Globes reported that this is the first-ever export deal for Iron Dome agreed to by Israel.
“The Iron Dome will be assessed and experimented as a system that is currently available to protect deployed U.S. military service members against a wide variety of indirect fire threats and aerial threats,” U.S. Army Col. Patrick Seiber said in a statement.
“While Iron Dome has been in operational use by the Israeli Air Force since 2011 and proven effective in combat, it should be noted that the U.S. Army will assess a variety of options for its long-term IFPC solution,” the statement continued.
Rafael confirmed the deal without providing further details. Globes reported in September that intensive negotiations were underway between the U.S. Army and Israel’s Ministry of Defense on the procurement of Iron Dome.
“The Iron Dome system will be used for deployed US military forces as a defense system against a wide range of ballistic and airborne threats, and will be tested in the long run as part of a range of possible US military responses to aerial threats,” read a statement by the Israel’s Ministry of Defense. It said that the U.S. had decided to purchase the systems “for immediate needs of the U.S. army.”
Israeli Prime Minister Benjamin Netanyahu, who also serves as Defense Minister, hailed the announcement as “a great achievement for Israel and another manifestation of the deepening of our steadfast alliance with the US, and an expression of Israel’s rising status in the world.”

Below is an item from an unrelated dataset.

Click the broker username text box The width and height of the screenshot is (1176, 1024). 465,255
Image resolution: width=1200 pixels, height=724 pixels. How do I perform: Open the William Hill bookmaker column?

Alongside the Arrow-2, Arrow-3, and David’s Sling systems, the Iron Dome is part of Israel’s layered aerial defense system, which is being [developed]developed in coordination with the United States. While the Iron Dome provides protection from short-range threats, the Arrow and David’s Sling systems guard against mid- and long-range missiles. Together, these systems aim to provide Israel with a protective umbrella to counter all forms of ballistic threats.
The Iron Dome has repeatedly intercepted Hamas and Hezbollah rockets since its first deployment in April 2011, demonstrating an impressive score of almost 90 percent in engagements on the Gaza border.
The U.S. interest in the Israeli anti-rocket system was first reported last month following an internal review of the U.S. army’s “short-range air defense needs.”